To map your reads you will also need the reference genome and in many cases 
the genome annotation file (in either GTF or GFF format). These can be 
downloaded for model organisms from any of the main genomics databases: 
[Ensembl](http://www.ensembl.org/info/data/ftp/index.html), 
[NCBI](ftp://ftp.ncbi.nih.gov/genomes/), or [UCSC Genome Browser](http://hgdownload.soe.ucsc.edu/downloads.html). 

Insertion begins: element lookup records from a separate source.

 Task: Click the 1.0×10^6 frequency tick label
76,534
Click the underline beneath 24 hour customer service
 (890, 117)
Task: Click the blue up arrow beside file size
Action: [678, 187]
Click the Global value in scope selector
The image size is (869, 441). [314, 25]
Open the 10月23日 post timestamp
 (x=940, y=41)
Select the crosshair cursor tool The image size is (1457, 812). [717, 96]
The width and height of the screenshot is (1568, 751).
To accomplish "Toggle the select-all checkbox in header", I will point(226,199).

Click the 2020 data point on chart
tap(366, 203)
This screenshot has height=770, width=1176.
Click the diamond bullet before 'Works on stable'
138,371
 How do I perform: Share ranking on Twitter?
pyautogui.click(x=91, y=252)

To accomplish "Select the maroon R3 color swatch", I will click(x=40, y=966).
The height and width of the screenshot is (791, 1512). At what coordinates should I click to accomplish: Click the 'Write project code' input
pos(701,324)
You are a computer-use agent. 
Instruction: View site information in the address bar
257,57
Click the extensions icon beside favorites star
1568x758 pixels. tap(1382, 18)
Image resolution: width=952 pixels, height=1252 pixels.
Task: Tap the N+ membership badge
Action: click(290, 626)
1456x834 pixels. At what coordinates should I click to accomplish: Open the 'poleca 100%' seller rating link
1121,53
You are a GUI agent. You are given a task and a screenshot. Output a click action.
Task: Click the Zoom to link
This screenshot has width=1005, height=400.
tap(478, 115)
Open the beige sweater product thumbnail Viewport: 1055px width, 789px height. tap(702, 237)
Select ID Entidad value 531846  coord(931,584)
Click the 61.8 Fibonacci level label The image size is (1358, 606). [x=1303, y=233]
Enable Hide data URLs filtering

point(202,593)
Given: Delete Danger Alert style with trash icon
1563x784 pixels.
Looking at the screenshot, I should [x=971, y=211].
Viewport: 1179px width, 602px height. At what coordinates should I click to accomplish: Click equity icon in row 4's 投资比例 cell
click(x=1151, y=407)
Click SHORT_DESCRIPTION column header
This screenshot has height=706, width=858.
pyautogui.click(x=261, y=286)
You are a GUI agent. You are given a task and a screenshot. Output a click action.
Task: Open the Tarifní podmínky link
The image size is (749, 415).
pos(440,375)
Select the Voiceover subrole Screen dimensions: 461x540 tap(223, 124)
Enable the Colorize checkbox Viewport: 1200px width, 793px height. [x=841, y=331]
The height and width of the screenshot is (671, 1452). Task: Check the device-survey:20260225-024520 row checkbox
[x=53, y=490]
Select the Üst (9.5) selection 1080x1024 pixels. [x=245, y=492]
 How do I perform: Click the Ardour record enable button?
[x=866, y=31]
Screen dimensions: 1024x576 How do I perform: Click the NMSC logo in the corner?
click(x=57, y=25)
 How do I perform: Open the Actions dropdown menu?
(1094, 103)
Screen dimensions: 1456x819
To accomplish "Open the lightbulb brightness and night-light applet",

GTF files contain annotations of genes, transcripts, and exons. They must contain: 
(1) seqname : chromosome/scaffold 
(2) source : where this annotation came from
(3) feature : what kind of feature is this? (e.g. gene, transcript, exon)
(4) start : start position (bp)
(5) end : end position (bp)
(6) score : a number
(7) strand : + (forward) or - (reverse)
(8) frame : if CDS indicates which base is the first base of the first codon (0 = first base, 1 = second base, etc..)
(9) attribute : semicolon-separated list of tag-value pairs of extra information (e.g. names/IDs, biotype)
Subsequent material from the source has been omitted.